### What is required:
Reproduce exactly the lines below, starting at the line that contains "Given: Click the" and ending at the final line. Leave the pictures out of your answer.

-.-.-

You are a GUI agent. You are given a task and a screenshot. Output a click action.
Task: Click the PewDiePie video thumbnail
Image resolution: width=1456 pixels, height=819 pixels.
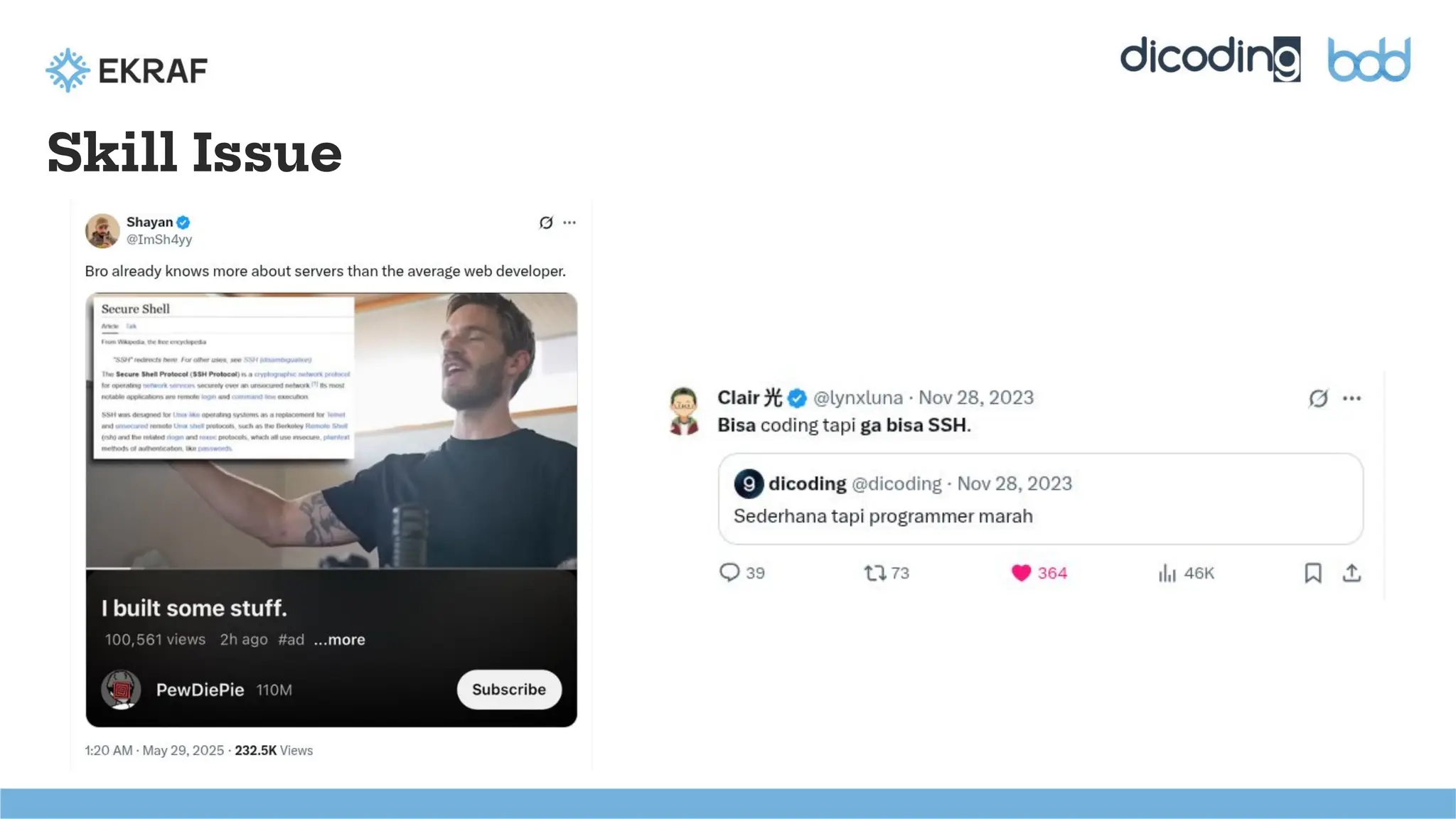tap(331, 431)
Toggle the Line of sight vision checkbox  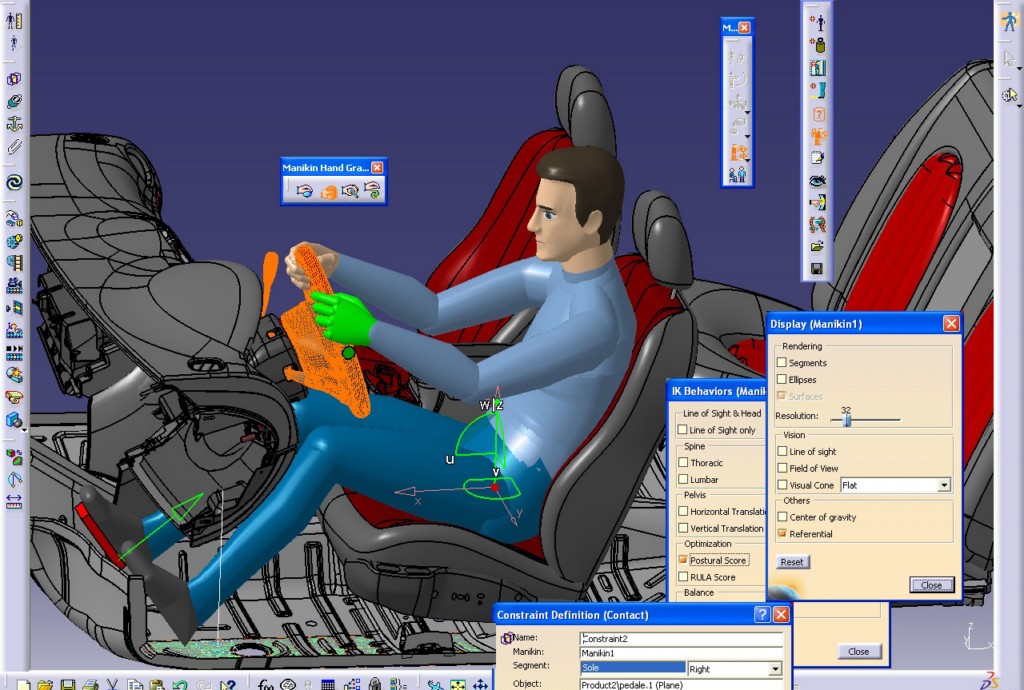pyautogui.click(x=782, y=451)
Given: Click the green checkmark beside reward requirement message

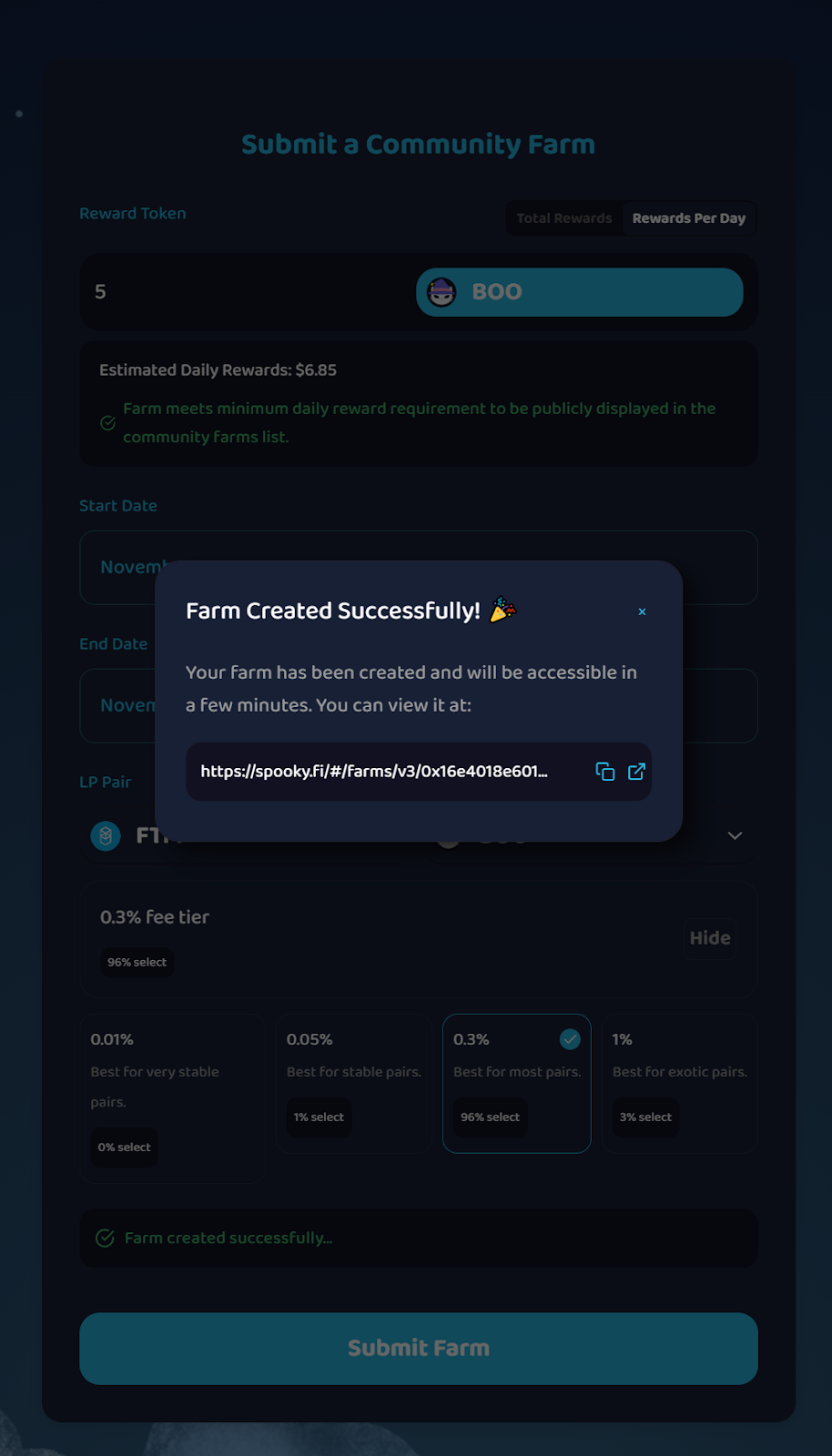Looking at the screenshot, I should point(107,422).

-.-.-

### The answer:
Given: Click the green checkmark beside reward requirement message

Looking at the screenshot, I should point(107,422).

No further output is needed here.